TEXT PASSAGE:

Each optical component 10L, 10R is located between the light engine
13 and one of the user's eye i.e. the display system configuration
is of so-called transmissive type.
[0029] The collimating lens collimates the image into a plurality
of beams, which form a virtual version of the displayed image, the
virtual version being a virtual image at infinity in the optics
sense. The light exits as a plurality of beams, corresponding to
the input beams and forming substantially the same virtual image,
which the lens of the eye projects onto the retina to form a real
image visible to the AR user. In this manner, the optical component
10 projects the displayed image onto the wearer's eye. The optical
components 10L, 10R and light engine 17 constitute display
apparatus of the AR device 2.
[0030] The zones 12L/R, 14L/R, 16L/R can, for example, be suitably
arranged diffractions gratings or holograms. The optical component
10 has a refractive index n which is such that total internal
reflection takes place to guide the beam from the light engine
along the intermediate expansion zone 314, and down towards the
exit zone 16L/R.
[0031] The optical component 10 is substantially transparent,
whereby the wearer can see through it to view a real-world
environment in which they are located simultaneously with the
projected image, thereby providing an augmented reality
experience.

RAW DATA:

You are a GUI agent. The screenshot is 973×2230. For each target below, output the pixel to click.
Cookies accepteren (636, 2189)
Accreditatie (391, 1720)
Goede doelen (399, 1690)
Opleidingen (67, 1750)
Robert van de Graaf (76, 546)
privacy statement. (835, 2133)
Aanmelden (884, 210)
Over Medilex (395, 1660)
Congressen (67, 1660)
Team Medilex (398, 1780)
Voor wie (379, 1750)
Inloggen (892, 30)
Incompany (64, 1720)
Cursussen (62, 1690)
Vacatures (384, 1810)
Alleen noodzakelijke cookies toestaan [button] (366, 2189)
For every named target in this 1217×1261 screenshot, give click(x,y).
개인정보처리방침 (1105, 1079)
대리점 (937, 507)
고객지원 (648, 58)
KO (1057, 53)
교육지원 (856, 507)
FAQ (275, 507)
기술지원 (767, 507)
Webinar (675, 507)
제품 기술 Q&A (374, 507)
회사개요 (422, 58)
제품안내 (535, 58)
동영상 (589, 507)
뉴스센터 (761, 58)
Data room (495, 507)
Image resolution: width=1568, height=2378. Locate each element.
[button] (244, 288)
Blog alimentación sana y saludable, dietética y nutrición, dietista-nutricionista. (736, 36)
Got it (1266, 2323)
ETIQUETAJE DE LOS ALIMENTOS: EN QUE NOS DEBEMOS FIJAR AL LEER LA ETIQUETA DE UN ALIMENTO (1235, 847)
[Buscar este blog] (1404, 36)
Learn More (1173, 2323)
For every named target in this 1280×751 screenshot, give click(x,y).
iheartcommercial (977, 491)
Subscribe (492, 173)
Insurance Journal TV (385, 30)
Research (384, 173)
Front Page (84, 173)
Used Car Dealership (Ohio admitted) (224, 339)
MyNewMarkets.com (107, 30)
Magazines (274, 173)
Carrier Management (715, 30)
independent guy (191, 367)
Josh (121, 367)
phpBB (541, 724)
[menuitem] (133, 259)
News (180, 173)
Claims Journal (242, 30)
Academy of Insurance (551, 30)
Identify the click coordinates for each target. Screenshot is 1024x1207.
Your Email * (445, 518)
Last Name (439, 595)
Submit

GIVEN EXERCISE 1:
Answer these questions about the passage on augmented reality display optics:
(a) What type of display system configuration results from placing each optical component between the light engine and one of the user's eyes?
(b) What kind of reflection guides the beam from the light engine toward the exit zone?
(c) What can the wearer see through the substantially transparent optical component at the same time as the projected image?
GIVEN EXERCISE 2:
Copy the rows from the first line of the rows up to and including the line that contains "Alleen noodzakelijke cookies".

CORRECT RESPONSE 1:
(a) A so-called transmissive type.
(b) Total internal reflection.
(c) The real-world environment in which they are located.

CORRECT RESPONSE 2:
You are a GUI agent. The screenshot is 973×2230. For each target below, output the pixel to click.
Cookies accepteren (636, 2189)
Accreditatie (391, 1720)
Goede doelen (399, 1690)
Opleidingen (67, 1750)
Robert van de Graaf (76, 546)
privacy statement. (835, 2133)
Aanmelden (884, 210)
Over Medilex (395, 1660)
Congressen (67, 1660)
Team Medilex (398, 1780)
Voor wie (379, 1750)
Inloggen (892, 30)
Incompany (64, 1720)
Cursussen (62, 1690)
Vacatures (384, 1810)
Alleen noodzakelijke cookies toestaan [button] (366, 2189)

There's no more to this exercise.